- [Task data]
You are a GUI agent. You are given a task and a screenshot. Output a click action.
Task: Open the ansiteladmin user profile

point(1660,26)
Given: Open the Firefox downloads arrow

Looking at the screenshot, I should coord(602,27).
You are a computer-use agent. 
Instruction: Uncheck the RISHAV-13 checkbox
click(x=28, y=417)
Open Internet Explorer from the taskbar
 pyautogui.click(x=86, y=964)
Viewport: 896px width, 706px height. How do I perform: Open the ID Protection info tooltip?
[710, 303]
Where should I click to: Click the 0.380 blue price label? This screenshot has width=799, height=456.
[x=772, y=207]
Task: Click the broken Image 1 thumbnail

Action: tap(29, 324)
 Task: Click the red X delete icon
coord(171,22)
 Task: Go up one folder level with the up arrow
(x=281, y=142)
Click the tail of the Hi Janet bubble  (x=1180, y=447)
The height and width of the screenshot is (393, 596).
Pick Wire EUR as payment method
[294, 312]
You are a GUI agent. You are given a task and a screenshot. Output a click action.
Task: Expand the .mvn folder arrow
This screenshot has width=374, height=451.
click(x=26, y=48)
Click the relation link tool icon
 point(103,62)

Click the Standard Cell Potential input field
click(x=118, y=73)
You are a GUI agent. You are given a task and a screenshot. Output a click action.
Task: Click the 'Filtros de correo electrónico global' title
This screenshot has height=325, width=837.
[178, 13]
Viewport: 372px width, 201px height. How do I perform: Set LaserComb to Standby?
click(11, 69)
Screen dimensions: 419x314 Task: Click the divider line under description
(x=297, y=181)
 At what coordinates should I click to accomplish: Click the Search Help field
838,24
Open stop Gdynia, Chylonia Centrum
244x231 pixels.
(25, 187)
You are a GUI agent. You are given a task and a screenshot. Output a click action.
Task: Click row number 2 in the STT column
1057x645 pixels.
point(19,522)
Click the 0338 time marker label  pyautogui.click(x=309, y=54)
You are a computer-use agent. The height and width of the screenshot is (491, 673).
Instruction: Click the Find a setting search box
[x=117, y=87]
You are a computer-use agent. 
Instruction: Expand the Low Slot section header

- [Work to be completed]
Beginning at the line containing "Click the relation link tool icon", repeat each line exactly through the last line of the entries, and include no other lines.

- [Answer box]
Click the relation link tool icon
 point(103,62)

Click the Standard Cell Potential input field
click(x=118, y=73)
You are a GUI agent. You are given a task and a screenshot. Output a click action.
Task: Click the 'Filtros de correo electrónico global' title
This screenshot has height=325, width=837.
[178, 13]
Viewport: 372px width, 201px height. How do I perform: Set LaserComb to Standby?
click(11, 69)
Screen dimensions: 419x314 Task: Click the divider line under description
(x=297, y=181)
 At what coordinates should I click to accomplish: Click the Search Help field
838,24
Open stop Gdynia, Chylonia Centrum
244x231 pixels.
(25, 187)
You are a GUI agent. You are given a task and a screenshot. Output a click action.
Task: Click row number 2 in the STT column
1057x645 pixels.
point(19,522)
Click the 0338 time marker label  pyautogui.click(x=309, y=54)
You are a computer-use agent. The height and width of the screenshot is (491, 673).
Instruction: Click the Find a setting search box
[x=117, y=87]
You are a computer-use agent. 
Instruction: Expand the Low Slot section header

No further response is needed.